The 2017 – 2018 season was tough for the NCAA college basketball. It started with FBI arrests and jail time. Does Wes Edens think that the NBA “One & Done” policy is ruining college athletics?
Straight Outta High School
The world has changed in many ways. Some blame money, the World Wide Web, NBA, NCAA or all of the above. Kobe Bryant, Kevin Garnett and LeBron James opened the door for NBA players to skip college. Of course, we hear about the success stories, but what about all of the disasters? How many lives were ruined by young men who were not ready for the NBA?Wes Edens Milwaukee Bucks only has 5 x spots for starters. There are thousands of applicants. Which of them think they are ready? All of them. And, that is the problem. The young high school players dominate their local city leagues and win championships. That makes them feel like they will be the next Kobe Bryant. But, thousands fail and there was only one Kobe.Kobe was the child of an NBA star. He had key advantages. Most don’t have those advantages.When the NBA permitted players to enter the league straight out of high school, it ruined the NCAA. Why? Because they lost all their best players. Thankfully, the NBA changed its rule.
One & Done
Now, some players only want to try to survive freshmen year in what is called “One and Done.” Unfortunately, the sports agents reach these players before they enter college. Arizona’s DeAndre Guyton is just the one who was caught. Supposedly, his agent was offered $100,000 to play at Arizona. Arizona violated no criminal laws, they violated NCAA rules. The courts cannot do a whole lot. The FBI got involved because the NCAA is very limited in what it can do. The NCAA can suspend coaches and players. It can vacate games and championships.
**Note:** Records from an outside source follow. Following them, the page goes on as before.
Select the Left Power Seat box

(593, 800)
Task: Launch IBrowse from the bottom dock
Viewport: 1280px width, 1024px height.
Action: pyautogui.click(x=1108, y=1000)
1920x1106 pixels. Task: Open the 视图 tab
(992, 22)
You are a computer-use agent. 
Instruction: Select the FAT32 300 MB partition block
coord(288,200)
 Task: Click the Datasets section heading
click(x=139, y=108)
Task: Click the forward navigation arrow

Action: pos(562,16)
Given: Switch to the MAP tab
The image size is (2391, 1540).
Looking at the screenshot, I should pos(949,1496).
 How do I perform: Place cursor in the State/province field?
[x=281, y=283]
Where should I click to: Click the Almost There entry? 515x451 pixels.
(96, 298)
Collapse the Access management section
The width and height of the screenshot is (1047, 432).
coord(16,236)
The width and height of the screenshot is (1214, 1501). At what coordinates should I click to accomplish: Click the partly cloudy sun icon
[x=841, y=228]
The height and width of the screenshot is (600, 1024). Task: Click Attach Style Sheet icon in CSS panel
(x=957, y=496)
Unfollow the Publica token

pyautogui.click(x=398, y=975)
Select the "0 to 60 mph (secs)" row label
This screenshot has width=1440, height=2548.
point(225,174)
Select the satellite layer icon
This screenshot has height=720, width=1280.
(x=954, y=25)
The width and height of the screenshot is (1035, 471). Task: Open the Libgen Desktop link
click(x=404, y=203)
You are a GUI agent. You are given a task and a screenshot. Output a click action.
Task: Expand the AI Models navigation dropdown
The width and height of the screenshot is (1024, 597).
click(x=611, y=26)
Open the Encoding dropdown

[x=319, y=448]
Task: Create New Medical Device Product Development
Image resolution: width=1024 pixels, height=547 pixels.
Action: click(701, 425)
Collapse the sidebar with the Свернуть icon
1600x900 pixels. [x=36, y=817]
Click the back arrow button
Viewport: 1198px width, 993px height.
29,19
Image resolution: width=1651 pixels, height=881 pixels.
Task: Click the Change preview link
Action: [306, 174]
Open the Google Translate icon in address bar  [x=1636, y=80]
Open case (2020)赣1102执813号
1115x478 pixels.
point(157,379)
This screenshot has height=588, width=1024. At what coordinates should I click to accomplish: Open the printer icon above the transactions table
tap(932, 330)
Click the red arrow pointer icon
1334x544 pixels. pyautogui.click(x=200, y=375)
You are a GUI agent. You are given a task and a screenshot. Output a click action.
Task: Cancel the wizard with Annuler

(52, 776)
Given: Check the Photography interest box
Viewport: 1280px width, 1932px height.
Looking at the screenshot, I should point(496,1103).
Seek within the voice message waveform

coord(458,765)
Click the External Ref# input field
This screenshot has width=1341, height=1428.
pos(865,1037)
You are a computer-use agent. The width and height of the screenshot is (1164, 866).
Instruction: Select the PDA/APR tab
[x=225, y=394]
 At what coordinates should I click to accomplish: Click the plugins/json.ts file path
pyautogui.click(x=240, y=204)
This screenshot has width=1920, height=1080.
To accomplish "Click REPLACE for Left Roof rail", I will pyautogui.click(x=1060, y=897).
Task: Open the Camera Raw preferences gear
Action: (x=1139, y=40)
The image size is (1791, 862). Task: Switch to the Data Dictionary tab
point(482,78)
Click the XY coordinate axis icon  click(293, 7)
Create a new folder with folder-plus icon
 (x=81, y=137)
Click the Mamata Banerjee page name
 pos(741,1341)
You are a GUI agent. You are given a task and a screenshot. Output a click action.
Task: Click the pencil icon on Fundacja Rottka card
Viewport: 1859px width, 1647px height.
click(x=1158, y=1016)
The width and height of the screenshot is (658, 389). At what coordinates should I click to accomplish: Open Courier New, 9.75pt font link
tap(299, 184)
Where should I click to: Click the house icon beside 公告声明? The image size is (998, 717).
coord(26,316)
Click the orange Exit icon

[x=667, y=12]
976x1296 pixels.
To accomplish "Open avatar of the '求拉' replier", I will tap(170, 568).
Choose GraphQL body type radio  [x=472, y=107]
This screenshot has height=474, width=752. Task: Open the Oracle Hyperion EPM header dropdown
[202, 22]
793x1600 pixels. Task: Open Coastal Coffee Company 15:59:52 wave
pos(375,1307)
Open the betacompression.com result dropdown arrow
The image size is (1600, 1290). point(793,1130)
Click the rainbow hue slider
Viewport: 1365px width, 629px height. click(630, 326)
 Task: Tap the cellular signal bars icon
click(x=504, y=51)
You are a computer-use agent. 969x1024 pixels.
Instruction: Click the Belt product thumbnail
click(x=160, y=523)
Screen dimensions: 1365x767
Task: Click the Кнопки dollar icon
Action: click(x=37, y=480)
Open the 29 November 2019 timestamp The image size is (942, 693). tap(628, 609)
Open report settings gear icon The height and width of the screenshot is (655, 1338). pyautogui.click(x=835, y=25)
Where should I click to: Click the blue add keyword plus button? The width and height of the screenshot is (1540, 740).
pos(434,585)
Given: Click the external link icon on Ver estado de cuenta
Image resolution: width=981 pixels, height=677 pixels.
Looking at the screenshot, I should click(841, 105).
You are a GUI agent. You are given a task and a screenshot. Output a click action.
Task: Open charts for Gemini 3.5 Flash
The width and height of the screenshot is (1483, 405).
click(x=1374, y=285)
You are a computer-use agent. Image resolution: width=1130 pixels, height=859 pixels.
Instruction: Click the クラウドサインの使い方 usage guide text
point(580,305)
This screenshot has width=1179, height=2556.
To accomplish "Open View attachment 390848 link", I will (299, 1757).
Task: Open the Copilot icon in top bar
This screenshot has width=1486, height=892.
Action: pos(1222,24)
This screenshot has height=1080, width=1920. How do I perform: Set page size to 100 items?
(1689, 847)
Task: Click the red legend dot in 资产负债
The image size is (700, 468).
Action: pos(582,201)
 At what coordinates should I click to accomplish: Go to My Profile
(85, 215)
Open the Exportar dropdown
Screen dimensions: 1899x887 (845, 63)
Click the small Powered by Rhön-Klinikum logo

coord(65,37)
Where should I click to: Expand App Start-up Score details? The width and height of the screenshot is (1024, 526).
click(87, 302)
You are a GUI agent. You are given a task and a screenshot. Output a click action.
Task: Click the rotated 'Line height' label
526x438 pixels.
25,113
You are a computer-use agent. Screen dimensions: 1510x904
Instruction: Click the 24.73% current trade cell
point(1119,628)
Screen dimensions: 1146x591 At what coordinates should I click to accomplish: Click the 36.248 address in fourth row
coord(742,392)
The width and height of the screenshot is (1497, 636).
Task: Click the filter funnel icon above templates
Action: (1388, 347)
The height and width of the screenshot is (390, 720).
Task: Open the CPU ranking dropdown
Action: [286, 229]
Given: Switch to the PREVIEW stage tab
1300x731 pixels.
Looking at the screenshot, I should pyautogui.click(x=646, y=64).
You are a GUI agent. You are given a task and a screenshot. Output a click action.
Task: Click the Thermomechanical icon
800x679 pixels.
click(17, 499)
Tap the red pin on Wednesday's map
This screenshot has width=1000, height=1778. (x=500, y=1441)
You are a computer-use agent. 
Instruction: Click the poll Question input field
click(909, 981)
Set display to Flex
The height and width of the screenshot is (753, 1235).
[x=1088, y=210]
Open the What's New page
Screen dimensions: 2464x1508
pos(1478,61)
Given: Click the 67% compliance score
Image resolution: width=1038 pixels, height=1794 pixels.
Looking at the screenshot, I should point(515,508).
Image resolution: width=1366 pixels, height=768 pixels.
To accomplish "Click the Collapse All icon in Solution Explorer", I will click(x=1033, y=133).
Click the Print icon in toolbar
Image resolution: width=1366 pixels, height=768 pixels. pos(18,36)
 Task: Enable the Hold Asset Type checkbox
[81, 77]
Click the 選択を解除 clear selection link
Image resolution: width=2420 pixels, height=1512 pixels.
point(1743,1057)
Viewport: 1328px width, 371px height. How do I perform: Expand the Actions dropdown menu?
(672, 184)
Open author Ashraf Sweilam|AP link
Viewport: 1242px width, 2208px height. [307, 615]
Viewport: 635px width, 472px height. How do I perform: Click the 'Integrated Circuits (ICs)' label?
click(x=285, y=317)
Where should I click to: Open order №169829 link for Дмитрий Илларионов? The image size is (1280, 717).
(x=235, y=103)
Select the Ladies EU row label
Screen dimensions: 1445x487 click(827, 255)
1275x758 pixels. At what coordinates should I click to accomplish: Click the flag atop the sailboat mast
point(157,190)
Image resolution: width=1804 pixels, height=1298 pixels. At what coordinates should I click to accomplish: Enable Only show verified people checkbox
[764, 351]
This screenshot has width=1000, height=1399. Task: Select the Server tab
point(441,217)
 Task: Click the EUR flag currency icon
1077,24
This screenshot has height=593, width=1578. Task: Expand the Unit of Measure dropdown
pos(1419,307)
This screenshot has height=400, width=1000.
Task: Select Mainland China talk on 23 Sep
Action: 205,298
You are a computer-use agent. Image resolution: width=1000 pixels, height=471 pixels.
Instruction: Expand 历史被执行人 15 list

But, aren’t all of the most successful schools doing the same thing? When the FBI report was issued before March Madness, all of the top programs were listed as possibly violating the NCAA rules. The NCAA had lost control of its sport.
NFL Junior Year
Milwaukee Bucks owner Wes Edens wants the best talent for his team, like Giannis Antetokounmpo. And, eventually he will get it. If the player goes to college for 1, 2 or 3 years, it does not really matter to him. The loser in the entire scenario is the player who skips college to go to the NBA and does not make it.Another possible solution is the NFL rule that only college juniors can play. That kind of makes sense. It would solve a lot of problems. Milwaukee Bucks Wes Edens could be a hero if he sat the NBA and NCAA executives down, together in a room and hammered out a credible solution. Who knows, maybe it would put him in line to become NBA Commissioner, one day?